WORK INSTRUCTION: Sort through the data and copy the lines holding the word "Drives".

Collected data entries
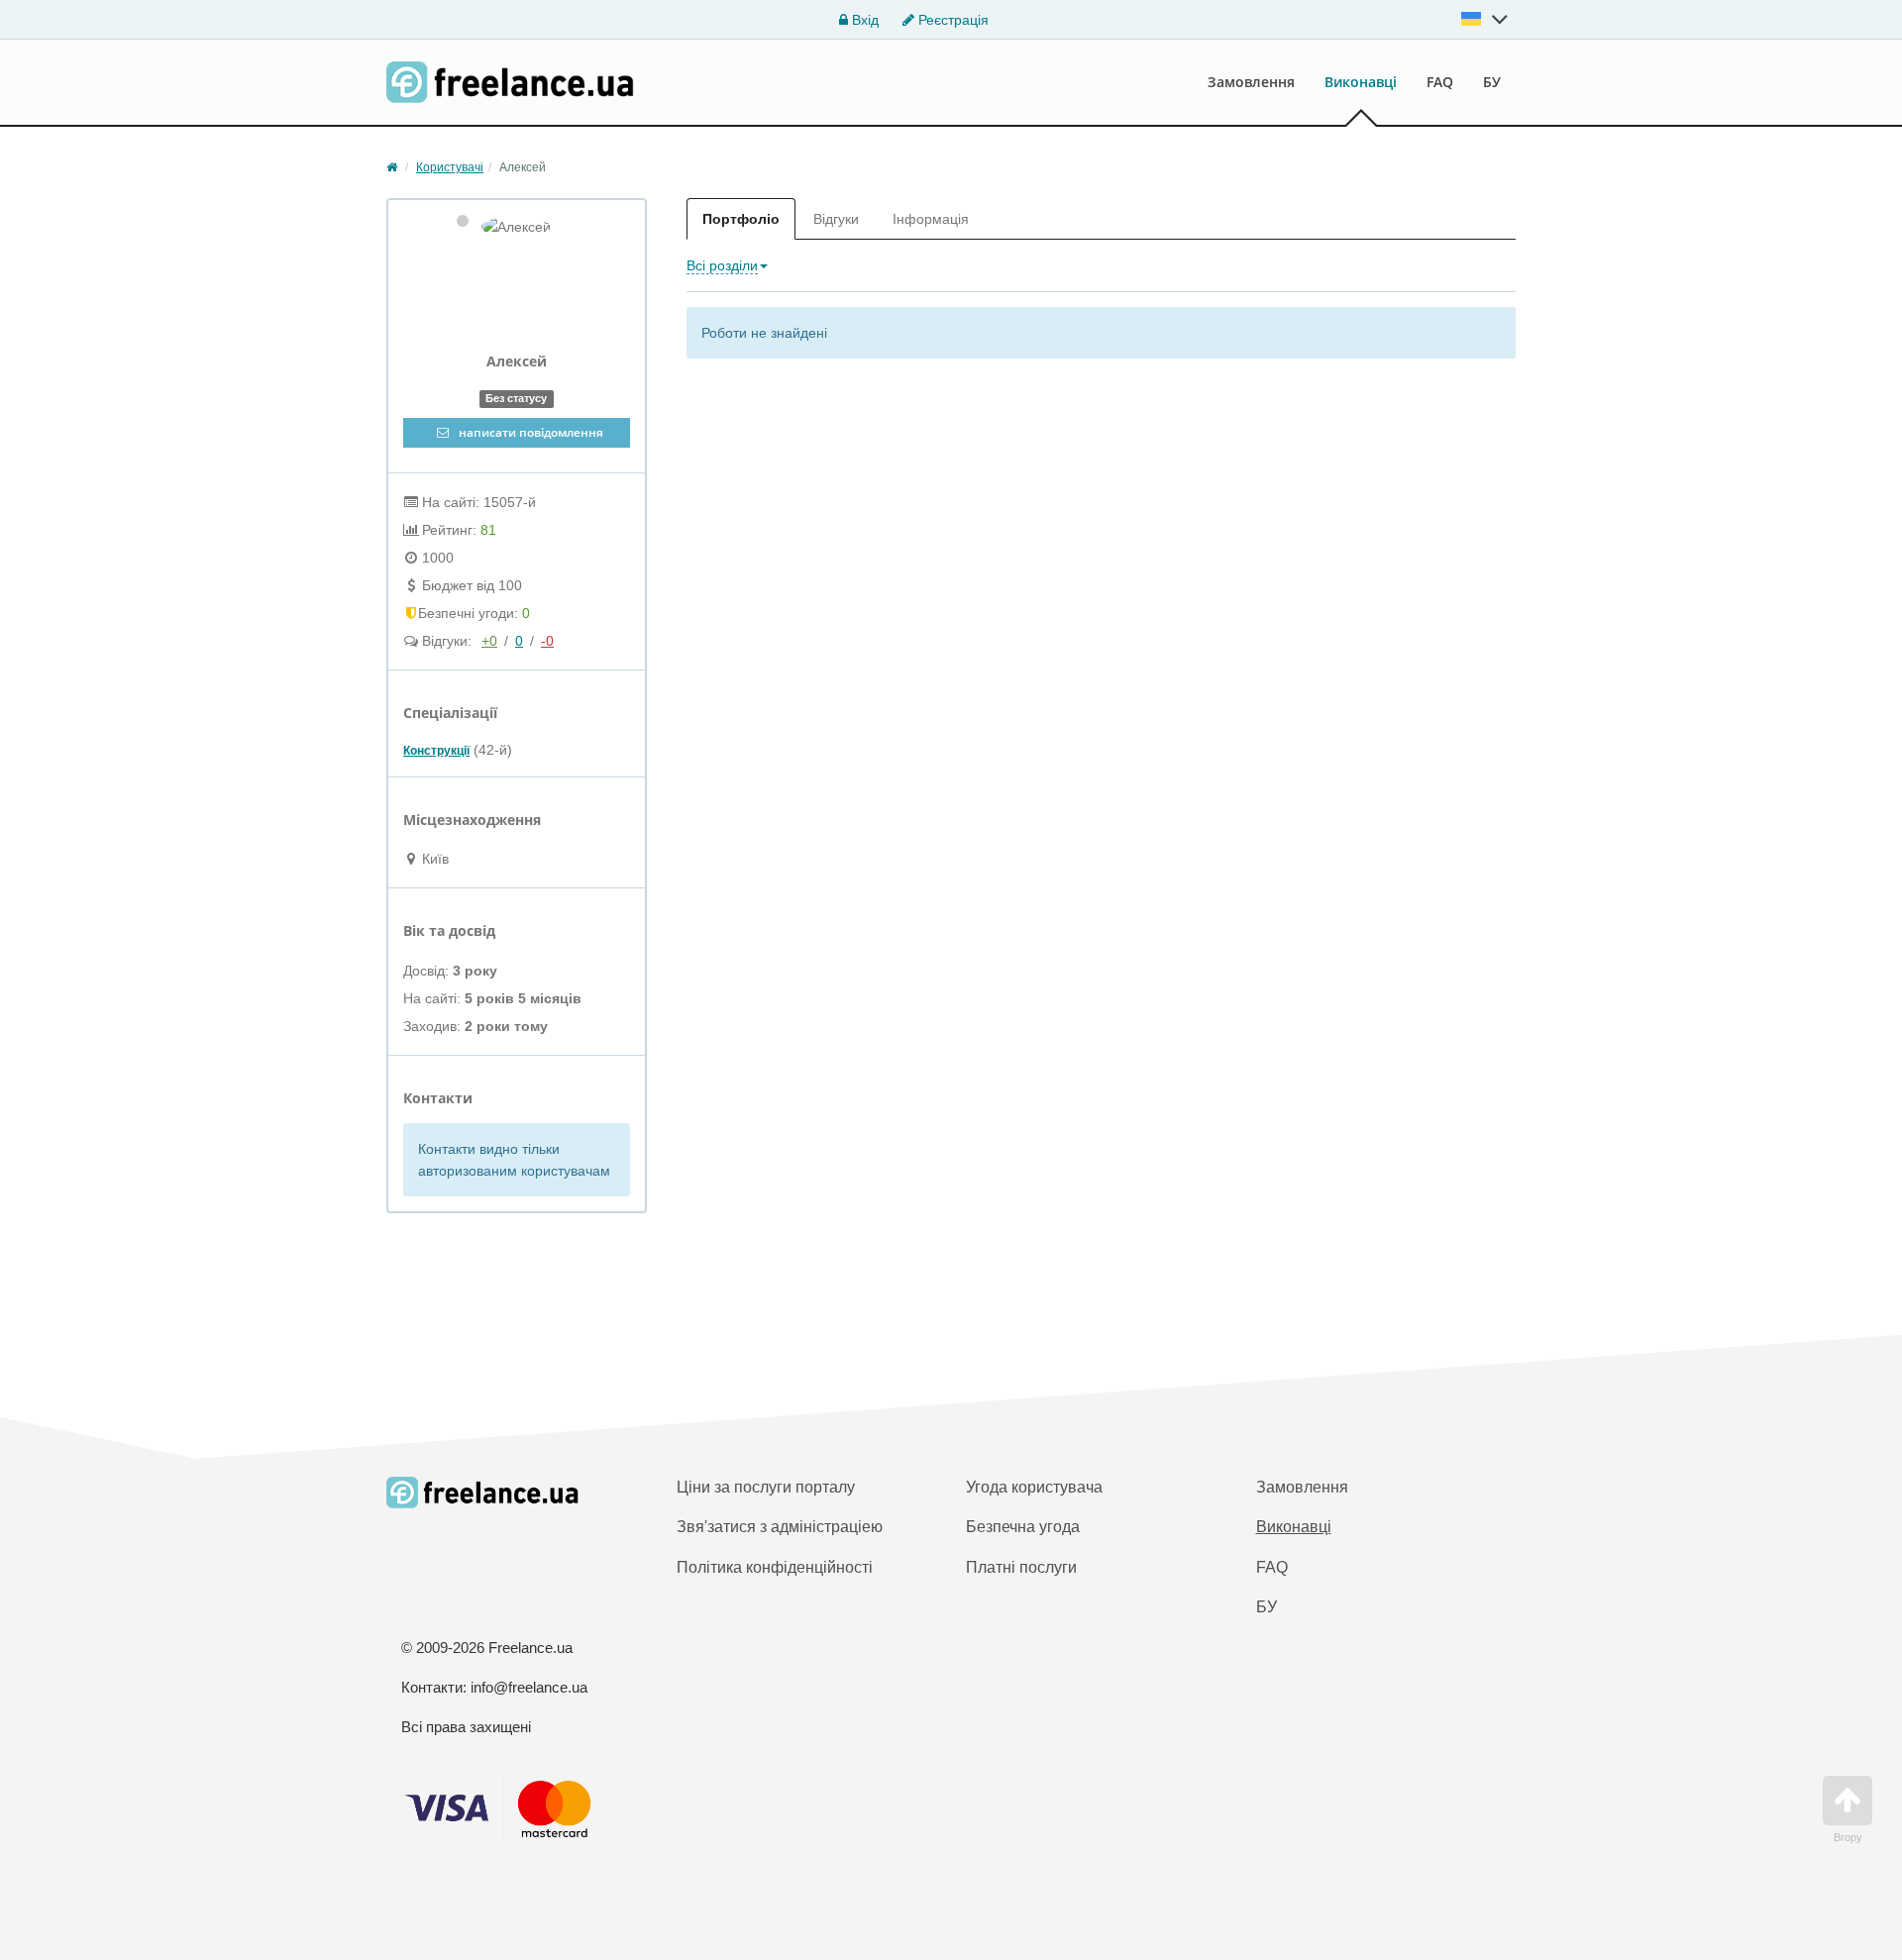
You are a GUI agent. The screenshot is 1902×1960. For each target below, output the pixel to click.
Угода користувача (1034, 1487)
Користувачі (449, 167)
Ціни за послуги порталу (766, 1487)
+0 (489, 641)
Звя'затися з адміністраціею (780, 1526)
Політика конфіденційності (775, 1567)
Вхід (863, 20)
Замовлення (1251, 81)
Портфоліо (741, 219)
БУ (1492, 81)
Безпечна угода (1023, 1526)
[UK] (1485, 19)
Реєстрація (951, 20)
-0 (547, 641)
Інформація (931, 219)
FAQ (1439, 81)
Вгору (1848, 1837)
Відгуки (836, 219)
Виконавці (1360, 81)
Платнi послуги (1021, 1567)
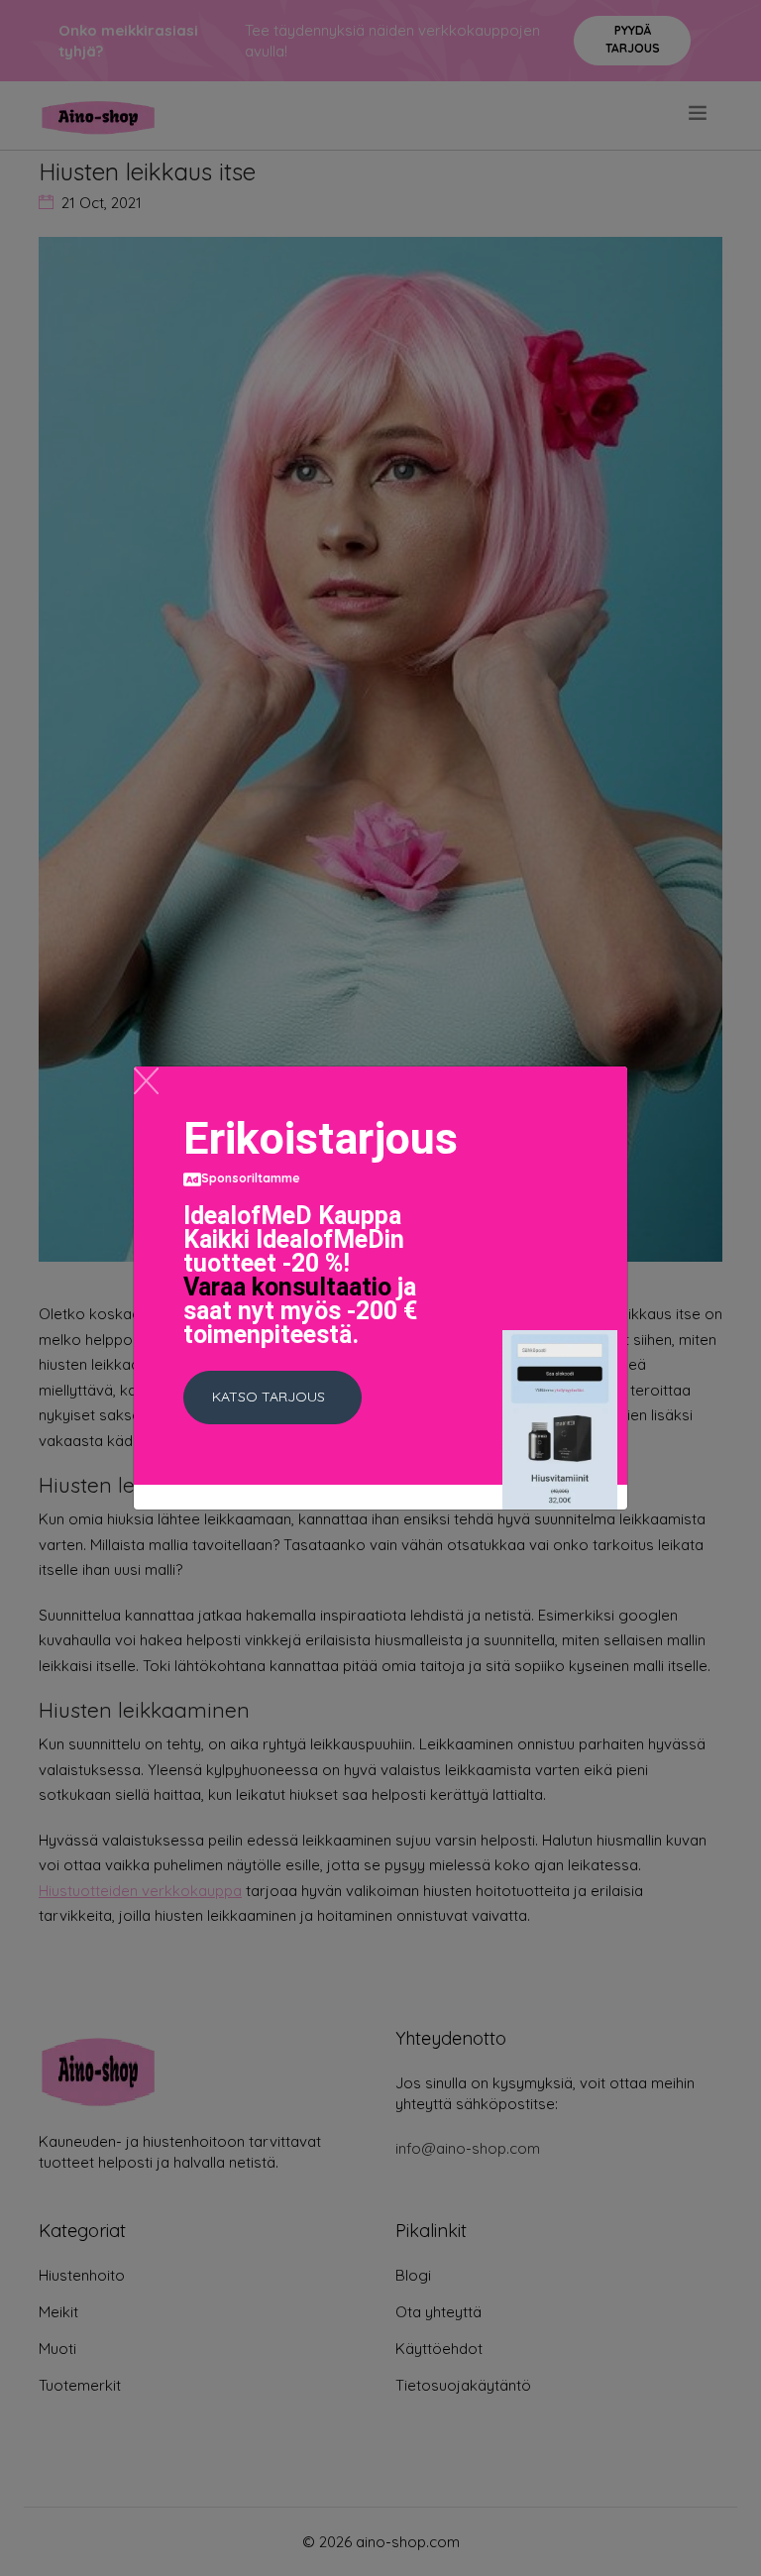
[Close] (146, 1080)
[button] (272, 1397)
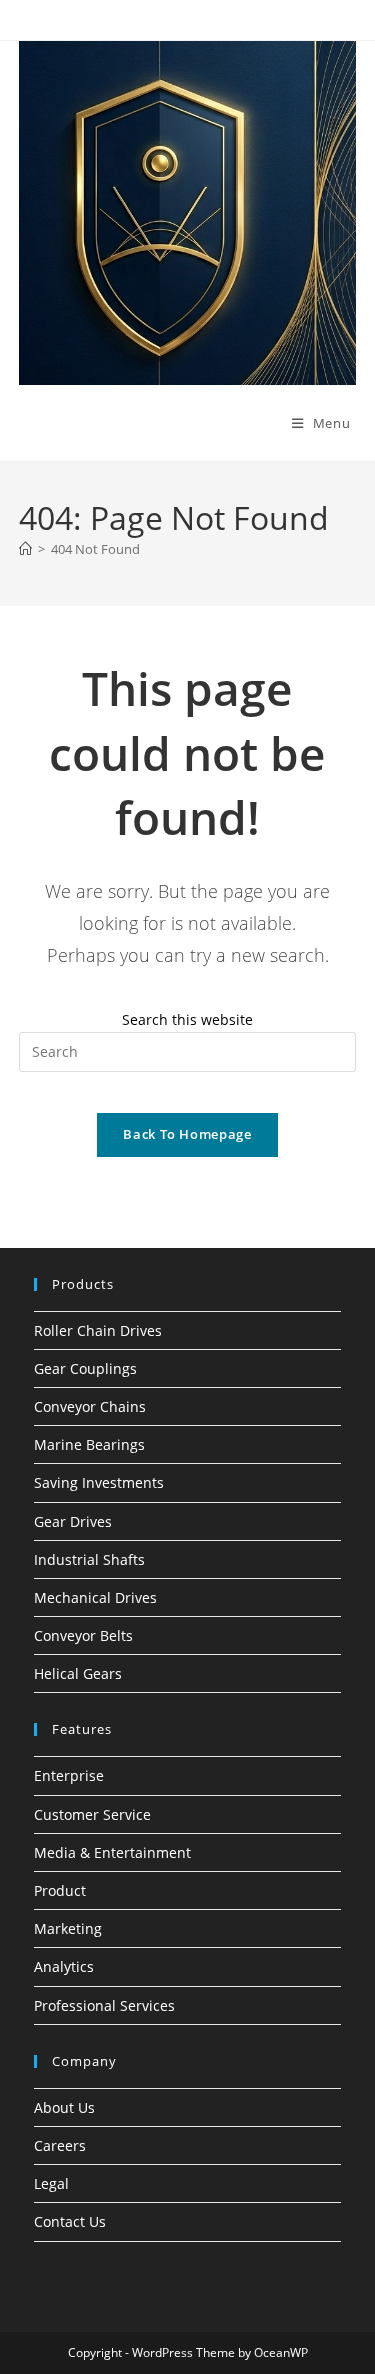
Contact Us (70, 2221)
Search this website (187, 1019)
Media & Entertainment (112, 1852)
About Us (64, 2107)
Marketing (68, 1928)
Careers (60, 2145)
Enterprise (69, 1775)
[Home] (25, 549)
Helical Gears (78, 1673)
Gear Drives (73, 1521)
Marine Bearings (89, 1444)
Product (60, 1890)
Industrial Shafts (89, 1559)
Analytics (64, 1966)
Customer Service (92, 1814)
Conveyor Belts (83, 1635)
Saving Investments (99, 1482)
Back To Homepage (187, 1134)
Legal (51, 2183)
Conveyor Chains (90, 1406)
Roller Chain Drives (98, 1330)
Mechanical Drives (95, 1597)
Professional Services (104, 2005)
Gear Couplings (85, 1368)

EXPECTED OUTPUT:
Gear Drives (73, 1521)
Roller Chain Drives (98, 1330)
Mechanical Drives (95, 1597)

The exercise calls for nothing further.